Les ventes ont reculé de près de 14,61% entre janvier et mai 2012 par rapport à la même période en 2011. Au premier trimestre, la chute a même atteint 22%! Une baisse des ventes qui touche indifféremment toutes les marques ou presque. Il faut dire que les ventes en 2011 avaient été exceptionnelles.

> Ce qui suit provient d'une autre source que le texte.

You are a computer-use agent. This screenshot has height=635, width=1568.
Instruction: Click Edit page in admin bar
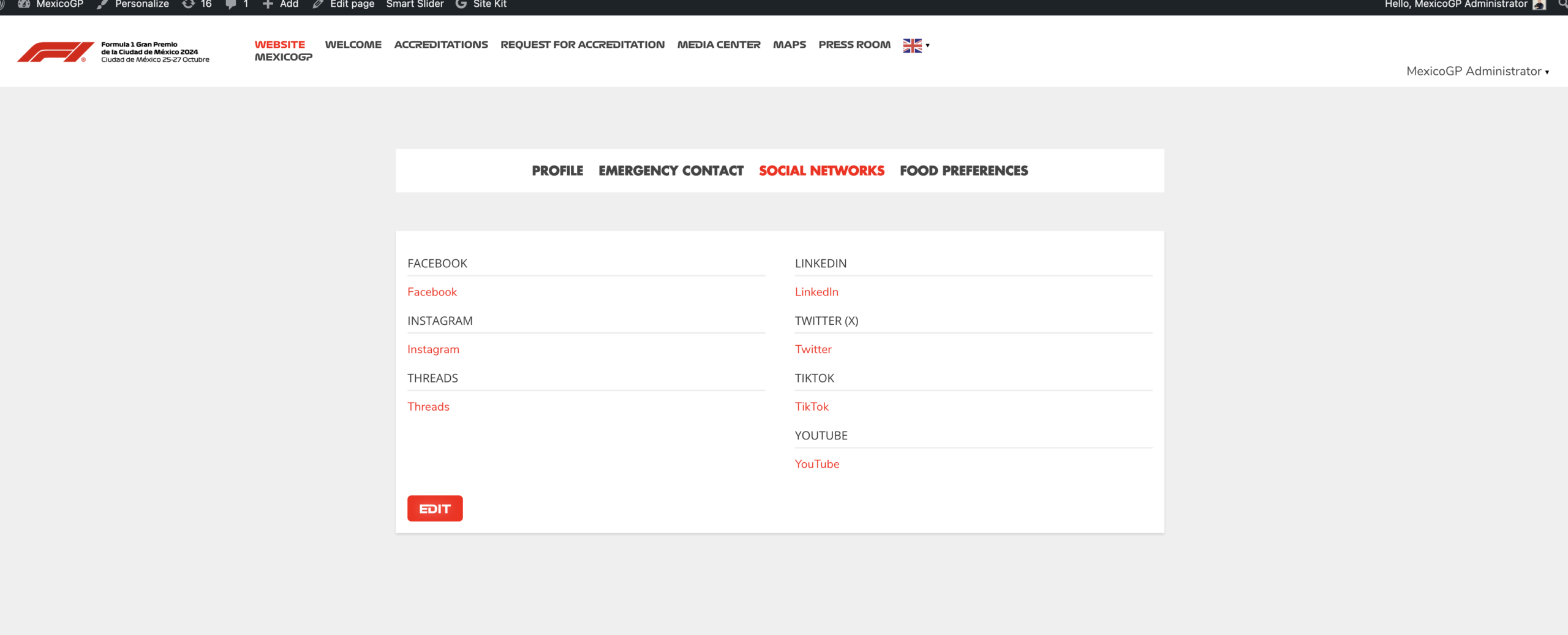click(344, 4)
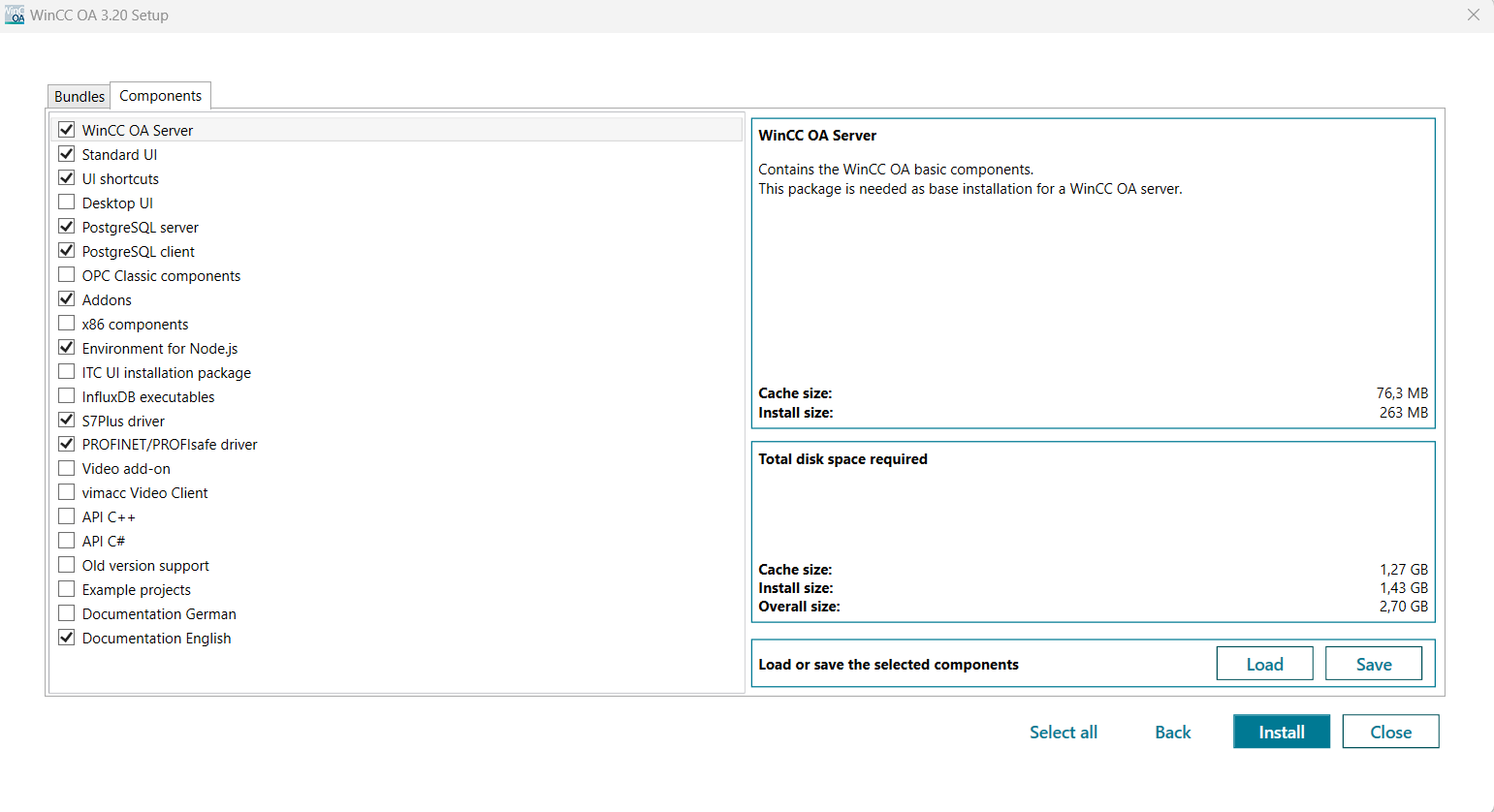Enable InfluxDB executables component
This screenshot has height=812, width=1494.
(67, 396)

Cette année, les voitures plus petites et plus économiques sont préférées au détriment des voitures de luxe et de sport, ce qui pousse encore plus les prix de ces véhicules à la baisse.

 

A cause des décisions politiques?

Selon l'enquête de Federauto (la Confédération belge du commerce et de la réparation automobiles) réalisée auprès de 300 concessionnaires, ceux installés en ville s'en sortent mieux que leurs collègues ruraux. Idem pour les marques très présentes sur le marché "fleet", la vente aux entreprises. Federauto pointe du doigt les récents changements dans la fiscalité automobile, à savoir la suppression des écobonus ou la fiscalité accrue sur les voitures de société, comme cause de cette frilosité des acheteurs. Ajoutez à cela le fait que le secteur automobile européen ferait face à une surproduction de 30%, et vous obtenez… de bon prix!

 

Sourire des clients

Car les stocks ont gonflé cette année et les importateurs les écoulent chez les concessionnaires, qui sont eux obligés de brader ces véhicules s'ils veulent les vendre. Avec des remises qui peuvent aller jusqu'à 25 ou 30% sur certains modèles de stock, c'est une aubaine pour les clients. Les concessionnaires, eux, ne peuvent pas en dire autant: c'est la crise.

 

Grimace des travaileurs

Les jours de chômage économique dans les ateliers du secteur automobile se sont élevés, au cours des cinq premiers mois de 2012, au nombre de 22.030, soit 11,5% de plus en comparaison avec la même période l'an dernier. Federauto craint par ailleurs que l'emploi à long terme ne soit en danger dans le secteur. En effet, certains concessionnaires seraient sur le point de licencier du personnel, faute de travail. D'autant qu'avec les remises pratiquées, les marges bénéficiaires fondent comme neige au soleil.